→ **SOURCE RECORDS**

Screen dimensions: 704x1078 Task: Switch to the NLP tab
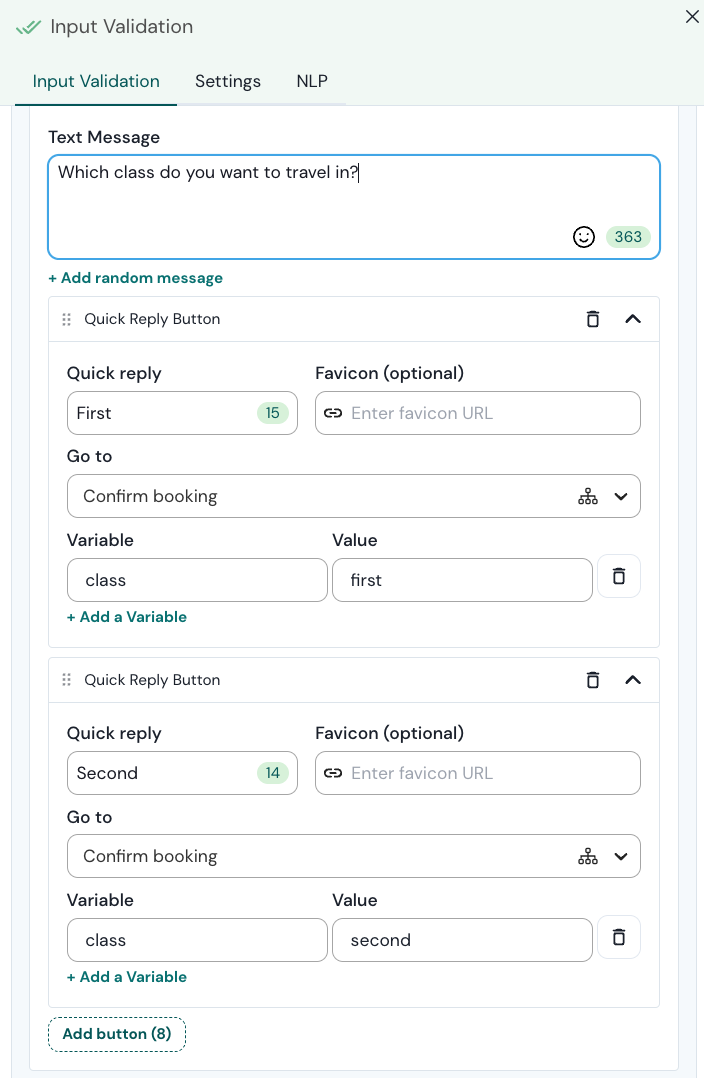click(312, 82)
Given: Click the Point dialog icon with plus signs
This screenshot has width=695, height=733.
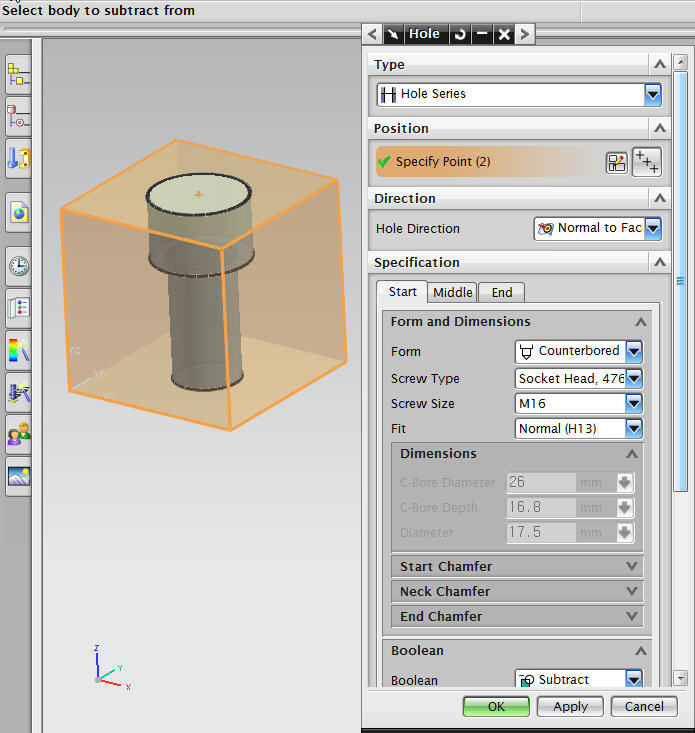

--

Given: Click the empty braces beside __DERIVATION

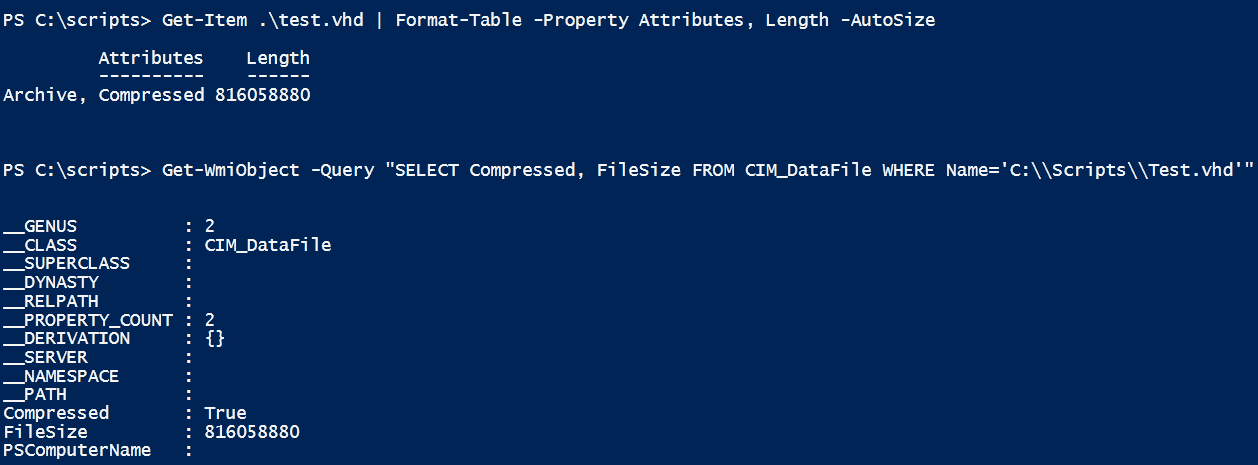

--

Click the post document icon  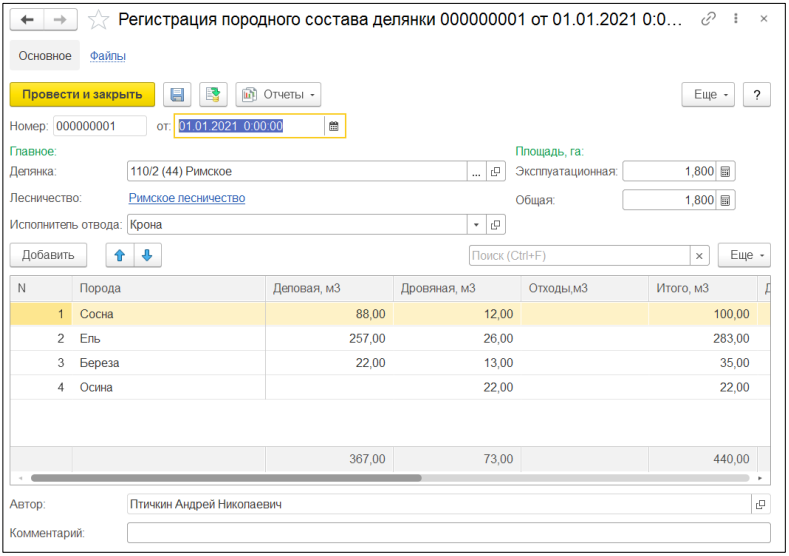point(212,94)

→ **REQUIREMENT**
Looking back over the data above, restate word for word the lines that begin at the line with "Given: Click the Point" and end at the line with "This screenshot has width=695, height=733.", inclusive.

→ **ANSWER SPACE**
Given: Click the Point dialog icon with plus signs
This screenshot has width=695, height=733.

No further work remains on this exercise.